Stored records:
--- START ---

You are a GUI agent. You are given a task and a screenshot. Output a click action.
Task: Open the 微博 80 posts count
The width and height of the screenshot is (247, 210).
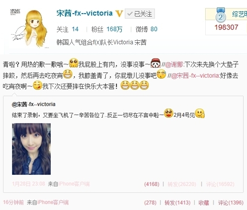point(146,29)
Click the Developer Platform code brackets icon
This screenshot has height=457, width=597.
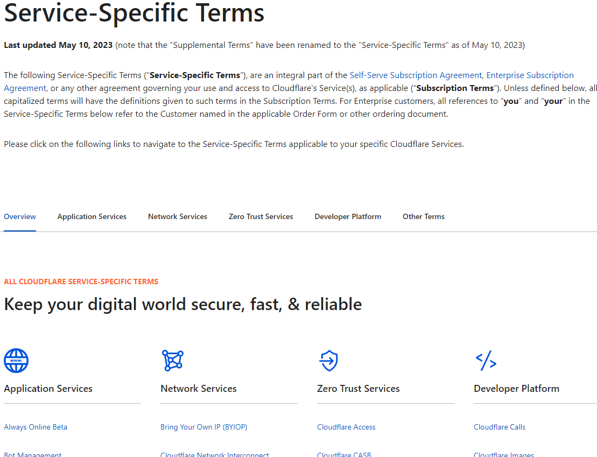click(x=486, y=361)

--- END ---

## WHAT IS EXPECTED
Restate word for word the lines starting at the one that contains "The width and" and ending at the last line of the data. Skip every picture.

## REPLY TO THE TASK
The width and height of the screenshot is (247, 210).
point(146,29)
Click the Developer Platform code brackets icon
This screenshot has height=457, width=597.
click(x=486, y=361)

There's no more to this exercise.